If one works seventy hours a week in multiple occupations, how can that person find time to start a business?  How can one become the wealth owner/business owner when a handful of families own everything?


The simple truth is this;  all industries in this country are monopolized, and most of us, no matter how hard we work and try will never be the "job creator" (although I posit that workers are the real job creators).  That said, this myth that everyone has the opportunity to live the so called American dream is a fallacy. 


Education is far too expensive, and for those not born into wealth, more of a hindrance than a commodity after graduation due to immense amount of debt.


Also, college isn't for everyone.  That doesn't mean that an individual who is willing to work hard should be a slave to a seventy hour work week and merely scrape by.


What good is the American dream if it stifles most Americans?


It might be time to rehabilitate what we as a populace see as the true American dream.  Perhaps a life, liberty, pursuit of happiness type thing.  It seems the definition of happiness has been narrowed to the accumulation of wealth, money, and power.  How about the good life?  One to which hard work affords us the ability to support our loved ones, prepare for our waning years, and have some time to enjoy all the wonders this Earth has to offer....other than slinging wings and cheap lead riddled goods.


Again, we are our own worst enemy.  We have been brainwashed into thinking that if we diminish the wealth of the dynastic families that run this country, we too will lose that dangling carrot of wealth one day too.   We are standing guard in front of a mansion we will never own, and we have better things to do with our time.

3.  Raising wages, Taxing, and Regulating "Job Creators" Will Hurt Working Class Americans

Marx wrote about three wars in his critique on capitalism.
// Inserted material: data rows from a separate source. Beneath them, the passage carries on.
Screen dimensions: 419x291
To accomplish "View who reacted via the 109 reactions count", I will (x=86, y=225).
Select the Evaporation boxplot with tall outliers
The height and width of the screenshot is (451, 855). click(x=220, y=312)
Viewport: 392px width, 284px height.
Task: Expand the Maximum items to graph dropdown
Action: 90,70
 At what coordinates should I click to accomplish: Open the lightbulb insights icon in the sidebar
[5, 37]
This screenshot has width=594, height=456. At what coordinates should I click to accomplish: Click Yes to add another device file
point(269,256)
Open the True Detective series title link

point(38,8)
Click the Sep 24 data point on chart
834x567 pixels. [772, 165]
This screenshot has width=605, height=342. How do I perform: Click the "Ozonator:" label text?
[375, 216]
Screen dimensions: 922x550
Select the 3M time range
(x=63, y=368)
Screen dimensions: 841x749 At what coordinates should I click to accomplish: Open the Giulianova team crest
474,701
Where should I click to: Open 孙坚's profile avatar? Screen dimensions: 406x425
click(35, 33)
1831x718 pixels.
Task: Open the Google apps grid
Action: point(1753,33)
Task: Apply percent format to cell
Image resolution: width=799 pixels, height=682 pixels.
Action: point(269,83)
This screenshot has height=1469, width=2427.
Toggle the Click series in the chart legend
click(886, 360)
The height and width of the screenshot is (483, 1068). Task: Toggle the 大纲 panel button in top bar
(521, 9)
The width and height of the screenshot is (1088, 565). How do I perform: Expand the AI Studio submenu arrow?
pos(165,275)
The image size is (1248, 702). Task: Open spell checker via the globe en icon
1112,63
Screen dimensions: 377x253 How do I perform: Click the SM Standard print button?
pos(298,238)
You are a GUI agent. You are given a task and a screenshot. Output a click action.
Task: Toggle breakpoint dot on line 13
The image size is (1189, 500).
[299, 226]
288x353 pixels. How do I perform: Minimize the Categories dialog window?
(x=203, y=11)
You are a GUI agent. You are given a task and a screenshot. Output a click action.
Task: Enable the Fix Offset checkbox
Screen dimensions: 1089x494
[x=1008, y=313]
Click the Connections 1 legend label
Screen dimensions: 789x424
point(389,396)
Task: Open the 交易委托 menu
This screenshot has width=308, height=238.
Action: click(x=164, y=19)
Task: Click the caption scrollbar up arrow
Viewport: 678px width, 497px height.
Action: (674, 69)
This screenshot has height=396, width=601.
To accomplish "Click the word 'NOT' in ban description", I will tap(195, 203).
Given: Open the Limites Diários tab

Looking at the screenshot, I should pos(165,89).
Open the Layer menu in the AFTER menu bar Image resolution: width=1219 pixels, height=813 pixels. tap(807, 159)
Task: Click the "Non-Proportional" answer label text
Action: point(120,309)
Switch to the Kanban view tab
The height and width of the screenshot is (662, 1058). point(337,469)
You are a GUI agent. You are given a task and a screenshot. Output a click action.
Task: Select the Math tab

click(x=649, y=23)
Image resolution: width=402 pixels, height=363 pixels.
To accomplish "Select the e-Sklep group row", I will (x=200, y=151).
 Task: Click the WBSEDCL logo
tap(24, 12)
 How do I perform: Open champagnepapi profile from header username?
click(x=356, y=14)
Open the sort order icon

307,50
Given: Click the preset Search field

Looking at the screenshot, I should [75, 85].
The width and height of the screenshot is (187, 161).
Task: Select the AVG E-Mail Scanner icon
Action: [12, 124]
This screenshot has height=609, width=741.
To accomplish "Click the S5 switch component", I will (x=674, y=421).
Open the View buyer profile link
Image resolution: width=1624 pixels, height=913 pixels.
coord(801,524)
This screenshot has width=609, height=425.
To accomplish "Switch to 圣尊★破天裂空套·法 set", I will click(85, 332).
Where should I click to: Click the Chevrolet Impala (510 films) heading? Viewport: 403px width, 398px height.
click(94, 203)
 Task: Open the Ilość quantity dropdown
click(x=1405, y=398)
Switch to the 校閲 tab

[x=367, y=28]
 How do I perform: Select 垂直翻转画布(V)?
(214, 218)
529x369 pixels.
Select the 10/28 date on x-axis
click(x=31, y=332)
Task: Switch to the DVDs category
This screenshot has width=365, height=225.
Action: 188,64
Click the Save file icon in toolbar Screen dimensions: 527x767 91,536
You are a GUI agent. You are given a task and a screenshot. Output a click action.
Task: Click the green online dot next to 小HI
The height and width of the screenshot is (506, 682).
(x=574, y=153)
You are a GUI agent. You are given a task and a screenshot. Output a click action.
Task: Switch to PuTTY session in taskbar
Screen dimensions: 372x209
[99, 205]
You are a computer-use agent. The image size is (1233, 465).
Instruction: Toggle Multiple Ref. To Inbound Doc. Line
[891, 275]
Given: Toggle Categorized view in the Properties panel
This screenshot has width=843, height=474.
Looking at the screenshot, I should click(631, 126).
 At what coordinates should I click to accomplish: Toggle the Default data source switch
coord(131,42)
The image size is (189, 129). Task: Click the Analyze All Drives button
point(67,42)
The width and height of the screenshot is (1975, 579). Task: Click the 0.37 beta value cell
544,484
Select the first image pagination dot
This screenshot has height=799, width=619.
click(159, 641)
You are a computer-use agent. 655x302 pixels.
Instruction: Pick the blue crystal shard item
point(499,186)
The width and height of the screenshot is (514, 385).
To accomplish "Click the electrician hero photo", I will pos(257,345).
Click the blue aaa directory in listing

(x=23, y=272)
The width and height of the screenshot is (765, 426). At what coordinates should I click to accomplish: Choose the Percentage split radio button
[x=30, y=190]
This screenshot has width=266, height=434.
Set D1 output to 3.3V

The first between the ownership class (competition), the second between workers and owners, and third the war within the working class amongst themselves. The first, not nearly as harmful to owners, as the third is to the workers. Owners have tossed this bullshit piece of red meat into the working class fray, and it is; "Living wages will only hurt the general populace of working class citizens. It will destroy jobs, and prices will go up." But the more and more the disparity of wealth widens between owners and workers, the more we see that the aforementioned meme is a load of crap. There is absolutely no reason wages should have remained stagnant over the last three decades, and the very debate we are having now is why they do.

You know who else "created jobs"? Slave owners.  Now I don't liken working at Wal-Mart to slavery...there is not as much prestige.


All in all, I think it's fair to say that we have been brainwashed by the modern bourgeoisie into buying into THEIR DREAM.  We perpetuate it every time our little peckers shrink up at the threat of them packing up shop, a threat they would never make good on.  What would they do without us?  Eat each other? 

It's time to stop believing this over hyped, pseudo libertarian, so called free market bullshit they shove down our throats. 

I'm I against wealth redistribution?  Only if it is so one sided that the majority of people live paycheck to paycheck.  So let's stop this thirty year redistribution, and claim our deserved ownership of the country we built.